La hipertensión arterial es un problema de salud pública que afecta a millones de personas en el mundo. Se define como una presión arterial igual o superior a 140/90 mmHg, según la Organización Mundial de la Salud (OMS), y es un factor de riesgo para enfermedades cardiovasculares graves. Aunque la dieta y la medicación son herramientas fundamentales para su control, un estudio reciente ha demostrado que el ejercicio físico puede ser clave para prevenir la hipertensión inducida por el estrés.

El estrés crónico es uno de los factores más subestimados en el desarrollo de la hipertensión. Ante situaciones de tensión o amenaza, el cuerpo libera cortisol y adrenalina, hormonas que aumentan temporalmente la presión arterial. Sin embargo, cuando este estado de alerta se prolonga, el organismo puede sufrir alteraciones permanentes en el sistema cardiovascular.

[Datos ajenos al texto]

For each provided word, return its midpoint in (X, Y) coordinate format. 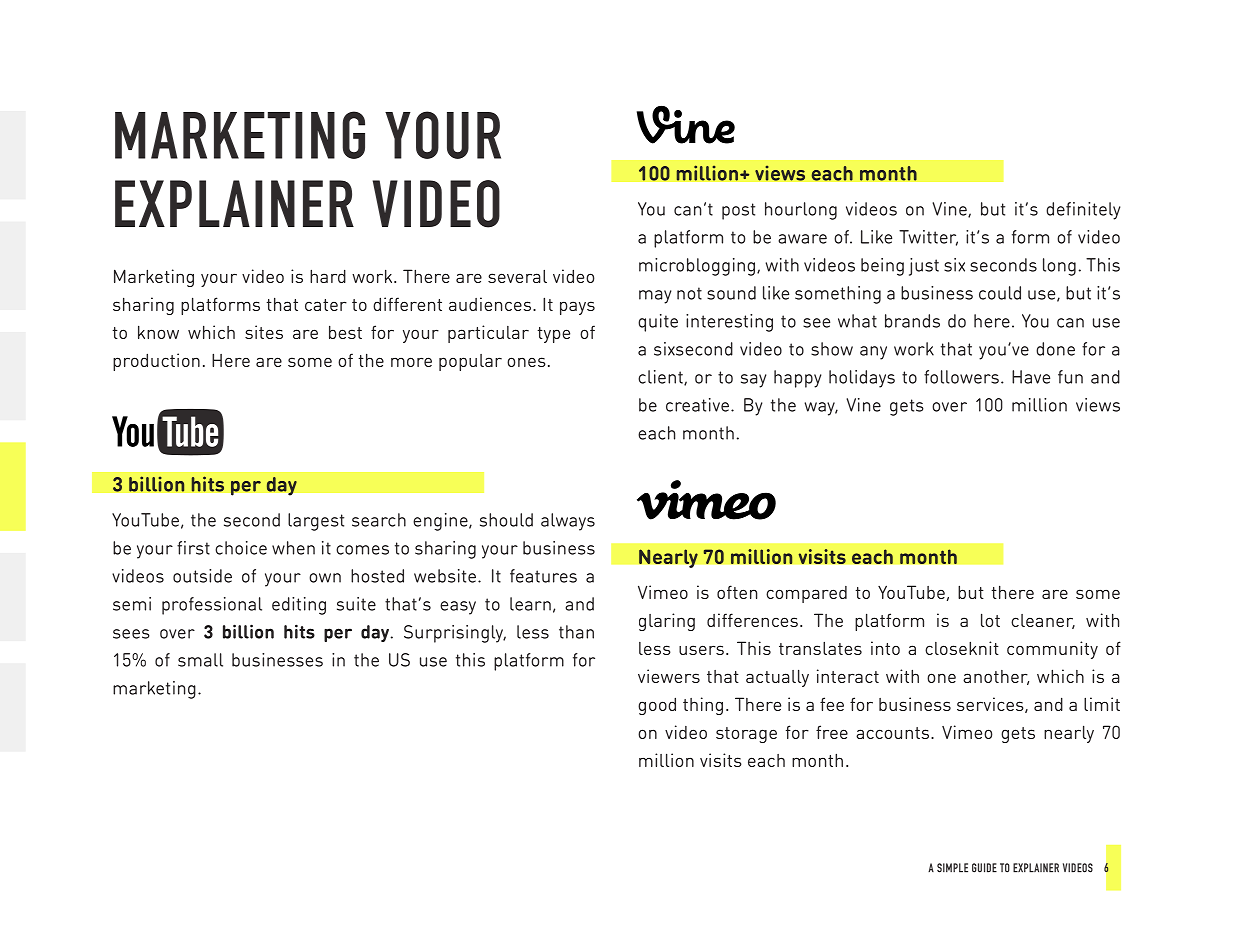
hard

Un equipo de investigadores de la Universidad Juntendo, en Japón, publicó un estudio en la revista Acta Physiologica, en el que identificaron un mecanismo cerebral que explica cómo el ejercicio físico ayuda a mitigar los efectos del estrés sobre la presión arterial.

Según el profesor Hidefumi Waki, director de la investigación, el gen Stat3, localizado en la amígdala, desempeña un papel crucial en la regulación de la presión arterial. Esta región del cerebro está vinculada a la gestión de las emociones y las respuestas cardiovasculares, lo que la convierte en un punto clave en la interacción entre el estrés y la hipertensión.

Cómo el ejercicio protege contra la hipertensión

Para comprender mejor este fenómeno, los científicos expusieron a ratas de laboratorio a tres semanas de estrés crónico, lo que resultó en un aumento significativo de su presión arterial. Luego, permitieron que algunas de estas ratas realizaran ejercicio voluntario en una rueda. Los resultados fueron contundentes:

  • Las ratas estresadas que realizaron ejercicio mantuvieron niveles de presión arterial similares a los de los animales no sometidos a estrés.
  • En las ratas que no hicieron ejercicio, se detectó una disminución en la expresión del gen Stat3, lo que confirma su vínculo con la hipertensión.
  • Cuando los investigadores bloquearon la expresión de Stat3, la presión arterial aumentó incluso en ratas no sometidas a estrés.

Estos hallazgos sugieren que la actividad física restaura los niveles de Stat3 y protege contra la hipertensión causada por el estrés crónico.

Según explicó el profesor Waki, «la mejora de la dinámica cardiovascular después del ejercicio se atribuye al rescate de la expresión de Stat3, posiblemente debido a mecanismos como la neuroprotección y la antiinflamación».

Estrategias para combatir la hipertensión con ejercicio

El ejercicio aeróbico es una de las estrategias más efectivas para reducir la presión arterial. Según el doctor Nicolás Renna, investigador del Conicet y presidente de la Sociedad Argentina de Hipertensión, la actividad física no solo ayuda a controlar la presión arterial, sino que también genera efectos positivos en el sistema metabólico y circulatorio.

Entre las opciones recomendadas se encuentran:

  • Caminatas rápidas: mejoran la circulación y tienen un efecto vasodilatador.
  • Ejercicios de resistencia: fortalecen el corazón y reducen el riesgo cardiovascular.
  • Ejercicios isométricos: ayudan a mejorar la fuerza y la estabilidad muscular.

«Antes se creía que los pacientes con hipertensión no podían hacer ejercicios de resistencia. Sin embargo, cualquier tipo de actividad física es beneficiosa si se realiza de manera regular», explicó Renna.

El estudio de la Universidad Juntendo refuerza la importancia del ejercicio como parte del tratamiento integral de la hipertensión, junto con la alimentación y la medicación. Además, destaca la necesidad de realizar nuevas investigaciones en humanos para desarrollar posibles terapias basadas en la activación del gen Stat3.